System Overview

The MiSeq i100 Plus System uses XLEAP SBS chemistry, which produces high quality data with fast sequencing run times compared to standard SBS run times. These performance improvements are achieved through an improved nucleotide blocker/linker, and a higher fidelity faster polymerase for nucleotide incorporation.

The MiSeq i100 Plus System uses patterned flow cells, which are designed to enhance sequencing quality and efficiency. Patterned flow cells are compromised of nanowells containing complementary DNA probes at fixed specific locations on the surface of the flow cell. This feature eliminates the need to map cluster sites, speeds up sequencing time, and optimizes the use of available space on the flow cell.

Due to the way the percentage of clusters passing filter (%PF) is calculated, instruments with patterned flow cells display lower %PF values compared to non-patterned flow cells. Despite the lower %PF, the overall yield is not impacted.

The MiSeq i100 Plus System uses a patterned flow cell with nanowells integrated onto a CMOS chip. Each nanowell is aligned with a photodiode that detects light emissions at the bottom of the well, allowing for faster sequencing turnaround time.

The MiSeq i100 Plus System uses two color chemistry, enabling rapid imaging of the flow cell using blue and green channels at each sequencing cycle.

A feature of the MiSeq i100 Plus System is the excitation/emission strategy, which uses 2-channel excitation and 1-channel emission, further accelerating sequencing turnaround times.

A—Clusters with signals in green and blue.

G—Clusters without signal in green or blue.

T—Clusters with signal in green only.

C—Clusters with signal in blue only.

The MiSeq i100 Plus System uses Index-first sequencing, allowing users to evaluate demultiplexing data within three hours from the start of a run. Index-first sequencing allows for same-day adjustments to be made for subsequent run planning if necessary.

The MiSeq i100 Plus System consumables are shipped and stored at ambient temperatures, resulting in reduced packaging, easy consumable preparation, and eliminate the need for cold storage units.

The MiSeq i100 Plus System accommodates single-stranded and double-stranded templates for sequencing. Template library preparation involves dilution with buffers, provided in each sequencing kit, which are loaded onto the sequencing consumable. The template is denatured onboard, which reduces workflow complexity.

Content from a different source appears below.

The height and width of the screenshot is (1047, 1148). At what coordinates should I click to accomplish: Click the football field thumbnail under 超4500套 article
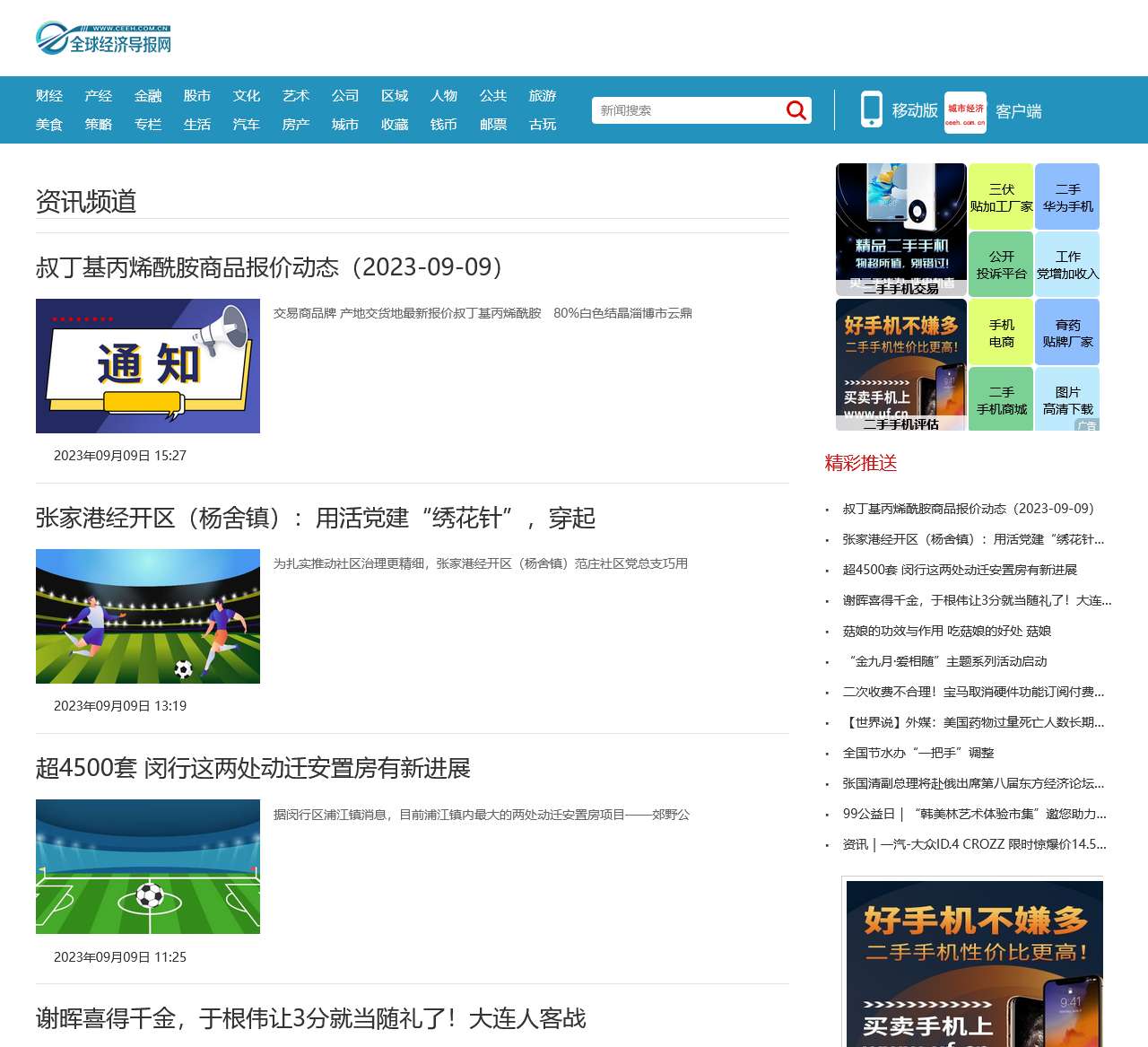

Illumina Run Manager is integrated in the MiSeq i100 Plus Control Software, which enables run planning, run review, and management of select settings remotely using a web browser. Refer to Illumina Run Manager.

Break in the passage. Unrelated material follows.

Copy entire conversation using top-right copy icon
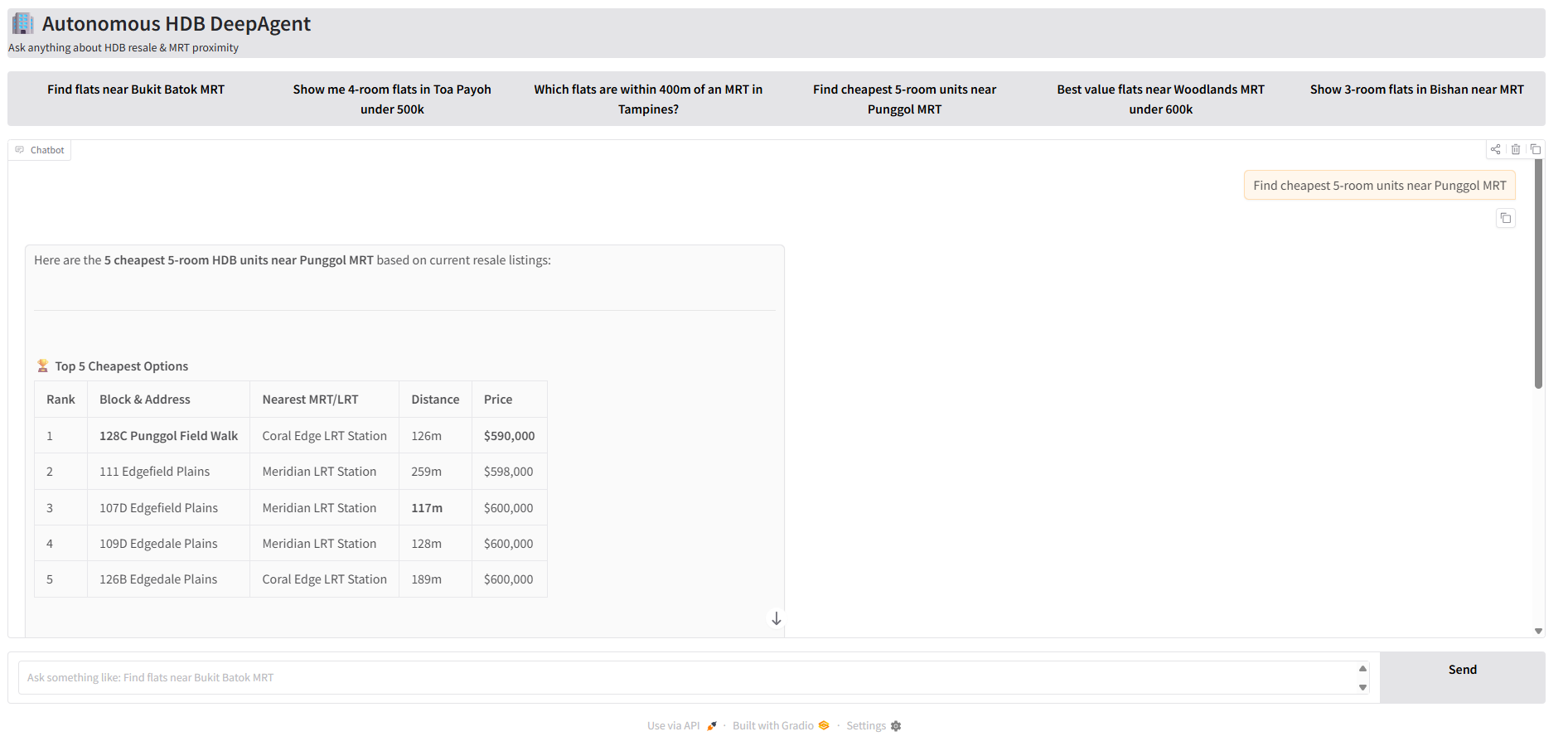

MiSeq i100 Plus System features a Kiosk mode to enhance the security of the system to prevent unauthorized users to access the operating system. If an Administrator has to access the operating system to install a third-party application, such as a virus scanner, contact Illumina to get a temporary access code to access the operating system.

Adapter/primer dimers, partial library constructs, and contaminants can compromise the data quality and sequencing yield. Capillary electrophoresis methods (for example, Bioanalyzer, Fragment Analyzer, or Tape station) can be used for quality control and to visualize undesired library preparation remnants. An additional bead purification step can be used to remove the contaminants.

Accurate library quantification is essential for optimal template loading onto the system. For best results, adhere to the recommendations for quantification provided in the library preparation guide. If guidance is not provided, use quantifying libraries by size-normalized qPCR for consistency and accuracy.

Perform titration runs to identify the optimal loading concentration. When optimizing loading concentration, center titration experiments at 100 pM and fine tuning in 25-50 pM increments.

Libraries with low nucleotide diversity can negatively impact template registration, data quality, and yield. To compensate for low base diversity in libraries, spike in the PhiX Control v3 Library sequencing. Titration experiments may be needed to identify the quantity of spike in required for optimal performance.